One big risk in the case of supporting biofuels -- not present in the case of some of the other industries that you cite -- is that the rents generated by government support get capitalized into the value of arable land, thus locking in the need for continued subsidies. That is already happening. The average price of farmland in Iowa has mounted steadily over the last four years, increasing by 22% between 2006 and 2007 alone. Withdraw the subsidies and mandates for corn ethanol, and the owners of that land take a big hit.
The other big risk is related to what the subsidized demand for biofuel feedstocks does to the price of foodstuffs. The biofuels industry will deny it until the cows come home (except when they are trumpeting the fact that the higher prices for corn and soybeans, driven up by biofuels, obviate the need for federal commodity support payments), but the rapid expansion in the diversion of crops to biofuels over the last four years HAS been a major, if not THE main factor driving up the prices of cereals and vegetable oils around the world -- not just for rich North Americans and Europeans, but even more so for the poor in Africa and Latin America.
Tiedeman
Willie Nelson is making Bio-Diesel in Texas. We can do anything. We are Americans. The costs will drop. Algae may be the way to go. Ethanol, maybe not. But do not count out Bio Fuels just yet. Brazil uses Sugar Cane. The truth is, one solution is not the answer. We need to use many solutions for a Total Solution.

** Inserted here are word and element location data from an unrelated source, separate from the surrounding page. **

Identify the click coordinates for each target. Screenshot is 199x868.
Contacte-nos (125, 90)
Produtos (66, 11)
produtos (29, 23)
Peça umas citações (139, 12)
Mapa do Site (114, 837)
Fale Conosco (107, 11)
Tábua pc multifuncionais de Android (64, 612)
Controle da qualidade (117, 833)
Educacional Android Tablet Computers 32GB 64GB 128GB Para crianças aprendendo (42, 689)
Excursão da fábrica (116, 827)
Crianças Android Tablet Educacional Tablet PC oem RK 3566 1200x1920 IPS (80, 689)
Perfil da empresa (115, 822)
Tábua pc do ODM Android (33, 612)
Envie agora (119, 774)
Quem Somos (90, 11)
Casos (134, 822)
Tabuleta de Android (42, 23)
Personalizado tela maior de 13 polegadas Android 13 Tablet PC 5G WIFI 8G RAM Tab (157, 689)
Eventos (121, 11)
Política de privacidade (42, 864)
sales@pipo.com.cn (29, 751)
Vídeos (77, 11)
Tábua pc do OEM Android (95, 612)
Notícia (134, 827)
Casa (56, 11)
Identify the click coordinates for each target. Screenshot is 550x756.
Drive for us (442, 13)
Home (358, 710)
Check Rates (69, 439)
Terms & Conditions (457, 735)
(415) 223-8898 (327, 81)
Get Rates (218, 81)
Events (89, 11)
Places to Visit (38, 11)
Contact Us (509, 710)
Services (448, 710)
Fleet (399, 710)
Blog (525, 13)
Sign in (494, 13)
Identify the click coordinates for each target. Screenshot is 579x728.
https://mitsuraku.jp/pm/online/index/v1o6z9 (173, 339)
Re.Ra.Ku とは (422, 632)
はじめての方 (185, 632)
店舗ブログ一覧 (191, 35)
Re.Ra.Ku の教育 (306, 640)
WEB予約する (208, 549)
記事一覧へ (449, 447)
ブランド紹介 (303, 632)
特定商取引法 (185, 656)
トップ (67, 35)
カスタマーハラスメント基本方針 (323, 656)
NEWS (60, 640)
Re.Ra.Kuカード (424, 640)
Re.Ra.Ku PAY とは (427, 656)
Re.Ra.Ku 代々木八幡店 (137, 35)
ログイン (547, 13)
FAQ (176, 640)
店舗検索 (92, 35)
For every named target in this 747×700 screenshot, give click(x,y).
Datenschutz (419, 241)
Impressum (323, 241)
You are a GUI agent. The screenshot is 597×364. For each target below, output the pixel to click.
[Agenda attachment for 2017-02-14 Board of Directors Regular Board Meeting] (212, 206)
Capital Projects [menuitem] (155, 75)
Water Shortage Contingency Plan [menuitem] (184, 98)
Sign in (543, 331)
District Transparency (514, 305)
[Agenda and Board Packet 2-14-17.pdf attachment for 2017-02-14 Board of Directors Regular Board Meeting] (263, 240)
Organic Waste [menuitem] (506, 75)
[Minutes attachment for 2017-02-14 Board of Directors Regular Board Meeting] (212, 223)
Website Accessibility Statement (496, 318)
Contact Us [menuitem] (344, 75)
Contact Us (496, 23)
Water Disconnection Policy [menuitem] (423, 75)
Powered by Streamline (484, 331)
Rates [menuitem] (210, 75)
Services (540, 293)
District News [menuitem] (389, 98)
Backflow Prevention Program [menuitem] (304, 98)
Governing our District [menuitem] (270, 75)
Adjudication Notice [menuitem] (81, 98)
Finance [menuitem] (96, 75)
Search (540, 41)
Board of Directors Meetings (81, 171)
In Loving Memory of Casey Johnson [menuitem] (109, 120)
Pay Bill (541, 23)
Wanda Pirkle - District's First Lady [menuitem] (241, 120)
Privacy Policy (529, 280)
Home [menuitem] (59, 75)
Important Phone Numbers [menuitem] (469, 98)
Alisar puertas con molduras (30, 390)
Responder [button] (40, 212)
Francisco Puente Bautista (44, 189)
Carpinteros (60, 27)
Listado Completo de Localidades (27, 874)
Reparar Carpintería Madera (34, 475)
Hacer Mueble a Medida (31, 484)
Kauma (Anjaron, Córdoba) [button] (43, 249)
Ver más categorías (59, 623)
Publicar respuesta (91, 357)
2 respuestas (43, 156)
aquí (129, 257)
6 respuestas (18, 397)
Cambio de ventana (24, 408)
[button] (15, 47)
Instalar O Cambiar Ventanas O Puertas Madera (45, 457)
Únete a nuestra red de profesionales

Biodiesel made from virgin vegetable oils is a joke. As long as the industry keeps growing, fueled by subsidies, its input costs will grow as well. The federal tax credit for biodiesel is $1.00 per gallon. In Pennsylvania, the state government tops that up with payments of another $0.75 per gallon and in Kentucky the state pays an additional $1.00 per gallon. Even with those prices, many producers (those not exporting biodiesel to Europe, where they can pick up additional subsidies) are struggling to cover costs. Without the subsidies, the U.S. biodiesel industry would all but disappear. Look at Figure 2.2 in the OECD study.
Algae may some day provide a cheap source for fuel. I hope it does. But for the moment it is just another experimental technology. Current subsidies for vegetable-oil-based biodiesel do NOTHING to help that technology along.